Title: CFHT discoveries of 200 saturnian moons
Presenter: Brett Gladman
Abstract:
Over the last six years, the Canadian, French, and Tawianese TACs have invested a moderate amount of telescope time to search for faint saturnian irregular moons (on large eccentric planetocentric orbits that are highly inclined to the planet's heliocentric orbital plane). CFHT Mepagrime was able to take 3-hour sequences that were "Shift and Stacked" at rates corresponding to saturnian irregulars to reach magnitudes of about 26, corresponding to moons with diameters in the range of 3 km. The first results from the 2019-2021 campaign suggested that the size distribution of the detections was extremely steep, which is indicative of the presence of a recent collision somewhere in the system which has generated many fragments that have not yet had time to mutually collide and grind the size distribution down towards a shallower (collisional equilibrium) slope. It appeared that this steep size distribution was largely confined to a small subsection of the retrograde orbital space, near the moon Mudilfari (which itself had been discovered by CFHT in 2000 along with 11 others). Additional CFHT time was awarded as multiple nights in each of three sequential dark runs in late 2023. By having multiple nights per dark run and several nearby dark runs, the orbital linking process was much easier to perform even to slightly fainter magnitudes (and thus slightly smaller moons). This search was wildly successful, yielding the announcement of a staggering 128 new saturnian irregulars on March 11, 2025 by the IAU Minor Planet Center. The hypothesis of a fresh (last 100 Myr) collisional family appears to have been verified, for that majority of the new smallest moons again concentrate into this restricted region of the parameter space.

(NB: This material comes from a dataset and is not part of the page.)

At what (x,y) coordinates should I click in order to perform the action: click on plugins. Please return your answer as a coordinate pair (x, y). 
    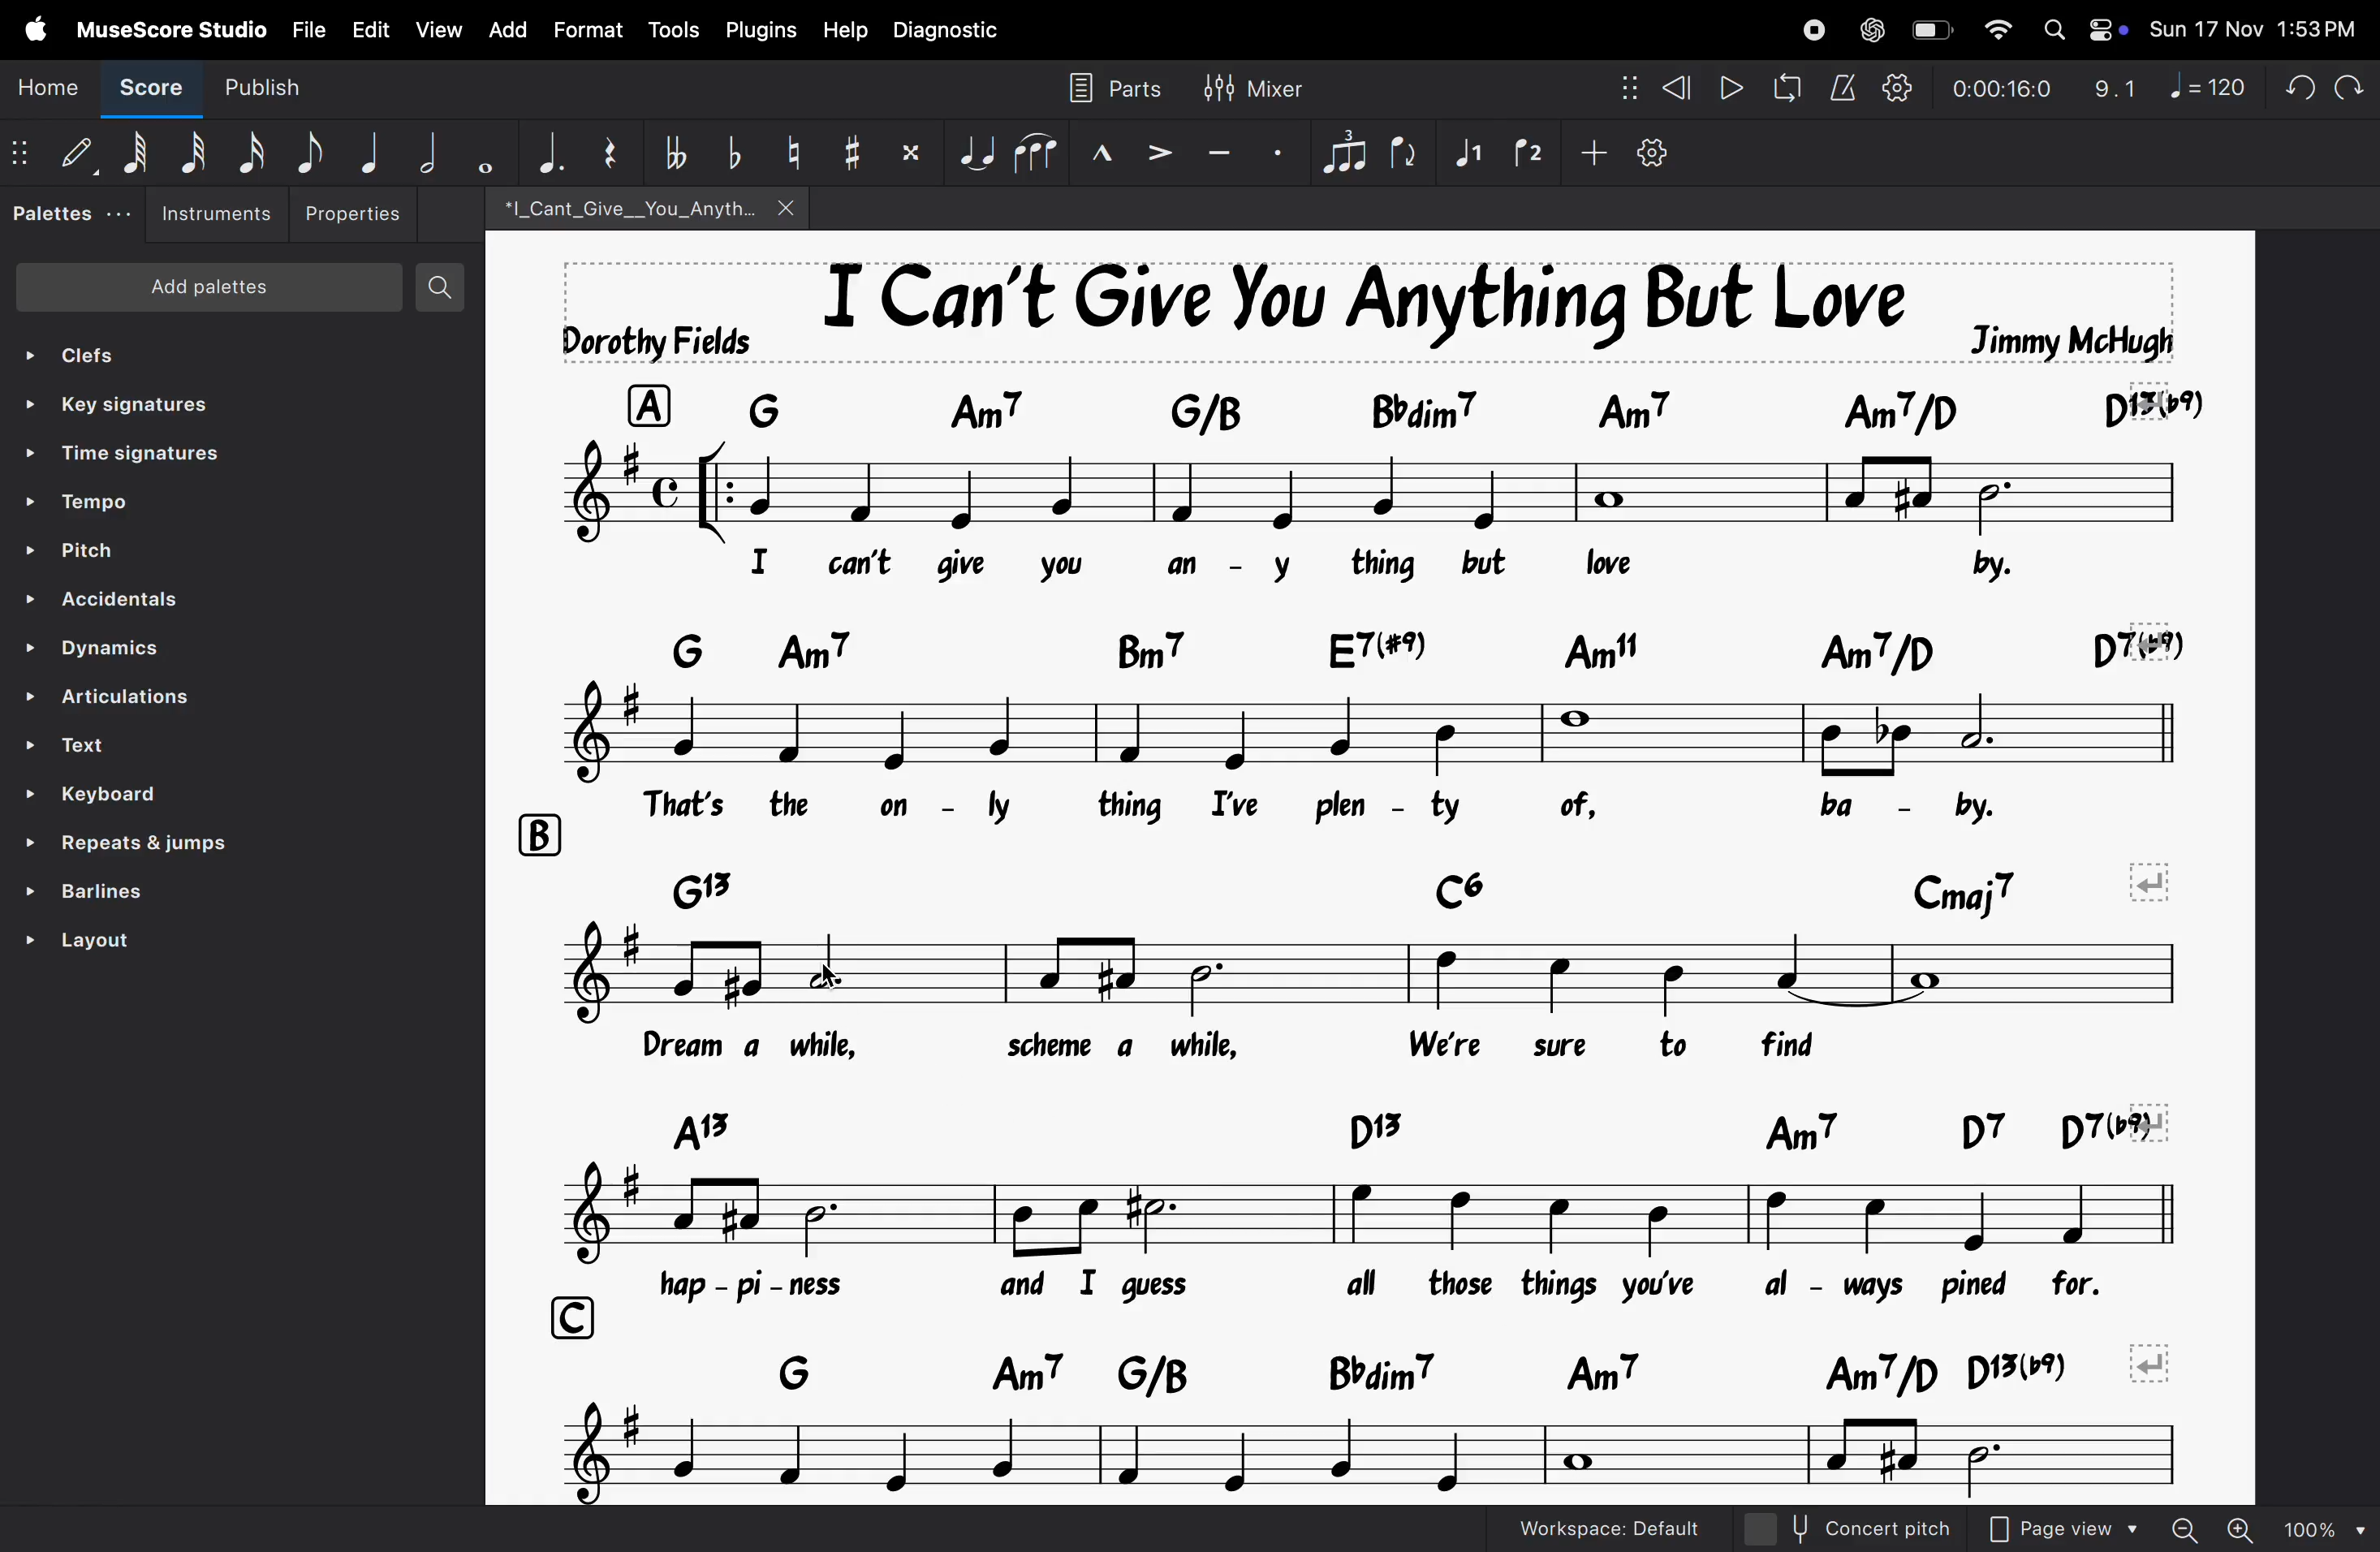
    Looking at the image, I should click on (758, 30).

A moon of at least tens of km must have been disrupted to provide the current collisional family, with Mundilfari the largest remnant. The other known saturnian clusters (the Inuit and Gallic inclination groups) have also acquired new members, with the Kiviuq sub-group of the Inuit group receiving the greatest increase, showing that the giant planet irregular moon groups are the surviving members of an intense collisional cascade that has been operating over the entire age of the Solar System. The largest saturnian irregular, Pheobe (known for more than a century), does not apper to host a concentrated collisional fragment, indicating that is likely the fortunate grandfather in the system that has luckily escaped a major collision.